Maar echter, dat vreesselijk amen! dat kwam,
En toen steeg de vonk in haar boezem ten vlam;
En sinds hadden beide noch ruste noch duur,
En wat zij ook deden, 't was olie in 't vuur.
Hij droomde zich zalig, in 't eenzame bed,
Als had hij naast Koosje zich nedergezet;
En zij dacht des nachts nog aan niets dan die preek,
Die schooner haar zelfs dan een minnezang leek.

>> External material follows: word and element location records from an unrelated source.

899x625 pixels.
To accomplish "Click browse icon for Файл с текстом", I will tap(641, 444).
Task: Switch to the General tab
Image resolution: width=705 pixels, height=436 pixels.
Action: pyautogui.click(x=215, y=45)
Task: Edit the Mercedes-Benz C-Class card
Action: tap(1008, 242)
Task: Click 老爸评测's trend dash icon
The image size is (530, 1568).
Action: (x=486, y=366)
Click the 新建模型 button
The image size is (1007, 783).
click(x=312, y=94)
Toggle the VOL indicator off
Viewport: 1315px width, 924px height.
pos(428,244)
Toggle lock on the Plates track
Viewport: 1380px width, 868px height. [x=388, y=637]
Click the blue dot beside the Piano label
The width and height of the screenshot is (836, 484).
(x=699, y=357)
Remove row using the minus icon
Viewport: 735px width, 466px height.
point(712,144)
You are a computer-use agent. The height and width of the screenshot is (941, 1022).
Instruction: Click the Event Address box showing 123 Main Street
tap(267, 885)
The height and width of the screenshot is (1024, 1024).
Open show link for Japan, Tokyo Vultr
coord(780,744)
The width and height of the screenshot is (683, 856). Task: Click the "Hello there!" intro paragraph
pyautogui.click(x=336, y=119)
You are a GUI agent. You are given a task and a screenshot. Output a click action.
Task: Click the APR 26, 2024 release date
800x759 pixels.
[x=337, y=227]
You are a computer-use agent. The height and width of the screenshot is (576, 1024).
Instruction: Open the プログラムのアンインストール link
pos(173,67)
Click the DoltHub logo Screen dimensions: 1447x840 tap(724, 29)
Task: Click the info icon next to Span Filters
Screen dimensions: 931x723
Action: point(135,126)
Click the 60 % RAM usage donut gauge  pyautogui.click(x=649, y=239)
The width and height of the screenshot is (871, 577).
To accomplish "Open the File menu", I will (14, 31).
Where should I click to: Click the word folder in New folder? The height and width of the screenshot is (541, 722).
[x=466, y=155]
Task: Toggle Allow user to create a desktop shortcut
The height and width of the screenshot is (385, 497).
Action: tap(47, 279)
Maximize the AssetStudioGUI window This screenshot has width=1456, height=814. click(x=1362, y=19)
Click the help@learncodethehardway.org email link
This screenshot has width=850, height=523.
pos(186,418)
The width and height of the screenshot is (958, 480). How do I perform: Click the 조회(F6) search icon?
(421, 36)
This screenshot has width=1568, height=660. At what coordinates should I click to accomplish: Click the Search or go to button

Hij mijmerde en peinsde; doch niet om zijn werk,
Maar om het noodlottige schot in de kerk.
Bij dag was hij eenzaam en korzel en bang;
De nachten, ach! vielen hem eindeloos lang.
Zij kwijnde en keek uit, bij 't verheffen der vlam,
Of nog niet haar liefste, haar Domine kwam;
En zuchtend en smachtend versleet zij den tijd,
En raakte den blos van haar wangen haast kwijt.
Maar eindlijk streek Hymen, vermurwd door hun smart,
Na dralen en talmen, de hand over 't hart,
En lonkende leî hij haar hand in zijn hand,
En bond ze te zamen met bloemrijken band.
Toen zag ik, nog klaarziend, de toekomst eens in,
En merkte noch einde noch koû aan hun min.
Zij plukten de vruchten der liefde en der deugd,
En bleven nog lang in den fleur van hun jeugd.
Een zestal van kindren sprong op aan hun zij,
En huppelde en dartelde vrolijk en blij;
Geen ramp brak de vreugd van hun huwelijk af,
Maar roosjes versierden hun weg tot aan 't graf.
'k Ontwaakte, en hervond mij in 't bosch weer alleen;
De zon stond reeds hoog, en ik wandelde heen;
Ik schreef mijne ontmoeting terstond op 't papier.
Gunt, vrienden! dat ik er uw' echtkrans meê fier'!